Book Talk: The Schoolhouse Gate: Public Education, The Supreme Court and the Battle for the American Mind

October 23, 2019

Please join the Lillian Goldman Law Library for a book talk with Justin Driver, Professor of Law. He will discuss his book, The Schoolhouse Gate: Public Education, The Supreme Court and the Battle for the American Mind.

The event will take place on Tuesday, October 29, 2019 at 6:10-7:00pm in SLB 122.

An award-winning constitutional law scholar at Yale Law School, who clerked for Judge Merrick B. Garland, Justice Stephen Breyer, and Justice Sandra Day O’Connor, Professor Driver gives us an engaging and alarming book that aims to vindicate the rights of public school students, which have so often been undermined by the Supreme Court in recent decades.

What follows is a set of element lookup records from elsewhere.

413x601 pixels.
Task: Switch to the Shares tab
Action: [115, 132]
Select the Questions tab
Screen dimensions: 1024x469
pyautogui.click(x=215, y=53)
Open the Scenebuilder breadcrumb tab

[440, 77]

Judicial decisions assessing the constitutional rights of students in the nation’s public schools have consistently generated bitter controversy. From racial segregation to un­authorized immigration, from antiwar protests to compulsory flag salutes, from economic inequality to teacher-led prayer—these are but a few of the cultural anxieties dividing American society that the Supreme Court has addressed in elementary and secondary schools. The Schoolhouse Gate gives a fresh, lucid, and provocative account of the historic legal battles waged over education and illuminates contemporary disputes that continue to fracture the nation.

Professor Driver maintains that since the 1970’s the Supreme Court has regularly abdicated its responsibility for protecting students’ constitutional rights and risked transforming public schools into Constitution-free zones. Students deriving lessons about citizenship from the Court’s decisions in recent decades would conclude that the following actions taken by educators pass constitutional muster: inflicting severe corporal punishment on students without any procedural protections, searching students and their possessions without probable cause in bids to uncover violations of school rules, random drug testing of students who are not suspected of wrongdoing, and suppressing student speech for the viewpoint it espouses. Taking their cue from such decisions, lower courts have upheld a wide array of dubious school actions, including degrading strip searches, repressive dress codes, draconian “zero tolerance” disciplinary policies, and severe restrictions on off-campus speech.

Professor Driver surveys this legal landscape with eloquence, highlights the gripping personal narratives behind landmark clashes, and warns that the repeated failure to honor students’ rights threatens our basic constitutional order. This magisterial book will make it impossible to view American schools, or America itself, in the same way again.